Of course, there are people who would say the same about my 10-12 hour car trips to the Carolinas that I make on a regular basis. But in my car, I can stop as often as I need to, and I'm not crammed in with people whom I'd like to strangle after hearing them talk about shallowness, hour after hour.
Finally, the arduous plane trip ended, we found the rest of the family in the L.A. airport, and we were ready to explore Southern California.
First stop: Taco Bell! Yes, we could have eaten more authentic food, but when travelling with a 6 year old, sometimes convenience and familiarity takes precedence. Oh, who am I kidding? Half of our travelling team really wanted Taco Bell, and the rest of us could deal with that, so we stopped.
I didn't have my camera with me in the Taco Bell, so I missed my opportunity to capture a SoCal Santa. He rode up on his 10 speed bike and didn't take off his chunky headphones as he waited in line. He was African-American, skinny in his Santa suit, with a white (fake) beard hanging off his face. We talked about this Santa, keeping in mind that we were in the presence of a 6 year old.
My nephew came to my side and with some urgency, whispered in my ear: "Kris! Kris! That's not the real Santa." It was touching, as if he wanted to spare me the embarrassment of realizing that I'd been duped while at the same time, not wanting to unmask the impostor too publicly.
Ah, the joys of travelling with a 6 year old! We went places we wouldn't have gone if we'd just been adults travelling, like the Children's Discovery Museum of the Desert, in Palm Desert.
While there, we could do all sorts of cool activities, like testing our balance and flexibility, or dressing up in a variety of costumes, or building any variety of shapes that would get a ping pong ball across the room, or painting an old V.W.

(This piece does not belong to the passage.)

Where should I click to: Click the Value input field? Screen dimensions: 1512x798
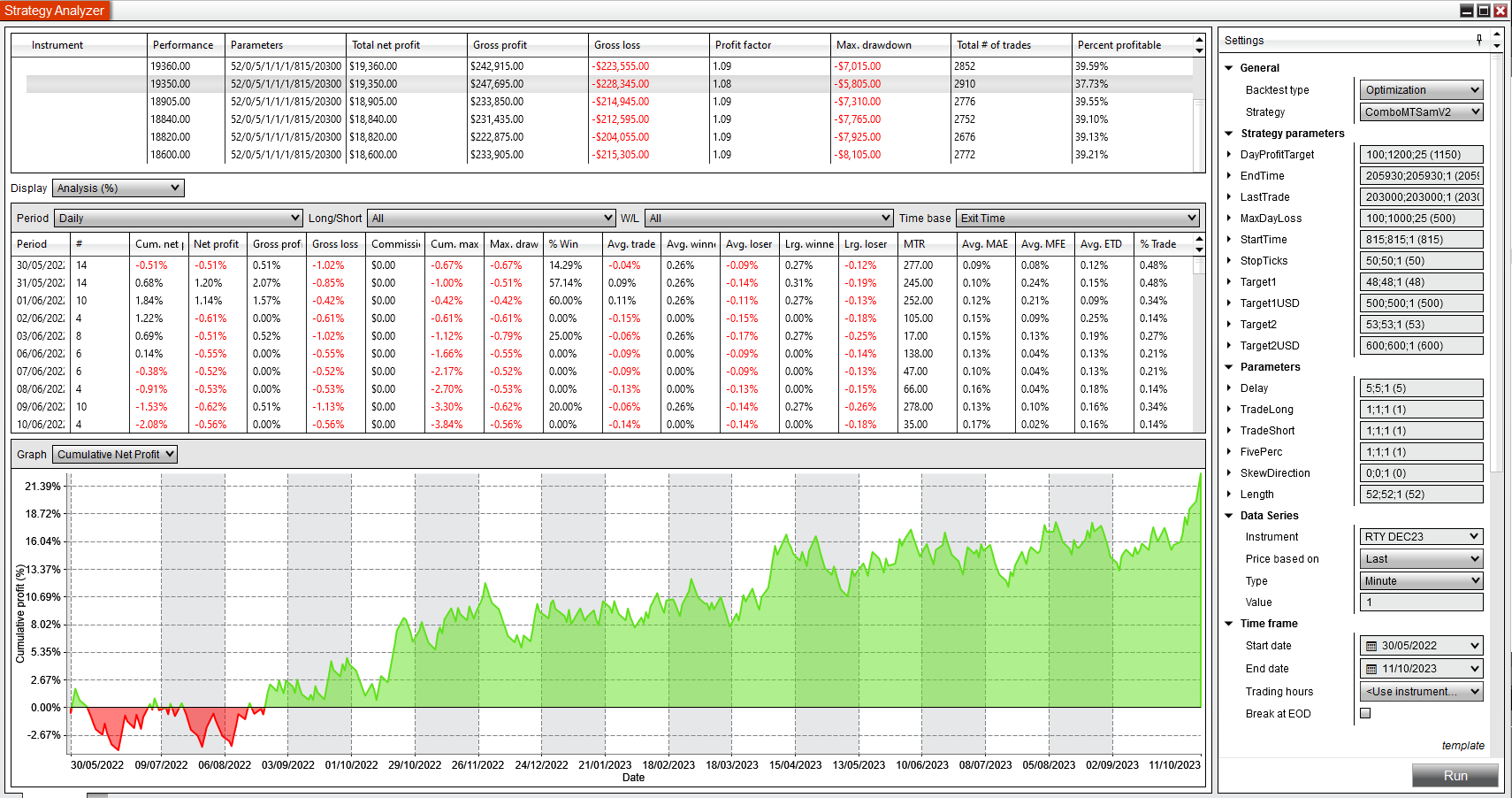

We also went to Legoland: us and about a bajillion other people. We didn't ride many rides, since the wait time for every ride was 60-90 minutes, and there are very few activities that I like enough to wait that long to do them. It was also very cold, so it was good to keep moving. We saw a show that we wouldn't have seen if it hadn't been so cold and the thought of sitting down out of the wind hadn't been so appealing. It was great to see so many earnest performers singing about their wish for snow, both at that show and in singing groups throughout the park.
However, the highlight of that trip to Legoland for me was seeing the wide variety of fascinating things, many of them lifesize, built out of Legos:
There's also a whole section of the park called Miniland, where there are villages and cities built out of Legos. I loved that a lot of the structures were decorated for Christmas:
I found myself wondering about the people who had created this wonderland, whole cities and world attractions built out of Legos. Did the Lego builders say, "Wow, what a great job I have! To be paid to construct things out of Legos!" Or do they say, "I'd rather be making my own original designs, not replicas of New York City. I can't believe I have to spend another day making Santas out of Legos. I did not go to art school for this."
We started out our trip headed to Palm Desert, which I wrote about in this post yesterday. My favorite part of the whole trip was our exploration of a tiny part of Joshua Tree National Park. Still, it was interesting to explore a different part of Southern California. We spent the last part of our trip exploring Newport Beach and the surrounding environs. Below you see a shot I took with Balboa Island to my back. What the shot doesn't show is how much the area reminded me of pictures of Greece or Italy--not the Southern California of The Brady Bunch. I never watched Beverly Hills 90210 or The O.C., so I don't have those landscapes in my head.
I hadn't realized how mountainous the southwest is. I have never so mispacked for a trip. I thought Southern California/desert=hot. Ha! The temps in the day rarely climbed very far into the 60's, and the nights were cold, which I expected. Oh well. It won't be the only vacation where I appear in pictures wearing the same clothes, day after day.
To end our trip, we went to Huntington Beach. I have now eaten at Duke's, on Sunday, although not on a beach in Waikiki, to reference a Jimmy Buffett song. We walked on the pier and watched the surfers in a cold sea.
The next day, it was back into the maw of the airline-industrial complex, back to the tropics, back to a different sea on a different shore. And now, it's back to work!